SUPPLIED DATA

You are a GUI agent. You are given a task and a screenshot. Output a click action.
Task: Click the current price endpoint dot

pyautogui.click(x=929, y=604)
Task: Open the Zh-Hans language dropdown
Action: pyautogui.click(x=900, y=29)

TASK INSTRUCTIONS
After reading the records above, transcribe them verbatim.

EXPECTED ANSWER
You are a GUI agent. You are given a task and a screenshot. Output a click action.
Task: Click the current price endpoint dot

pyautogui.click(x=929, y=604)
Task: Open the Zh-Hans language dropdown
Action: pyautogui.click(x=900, y=29)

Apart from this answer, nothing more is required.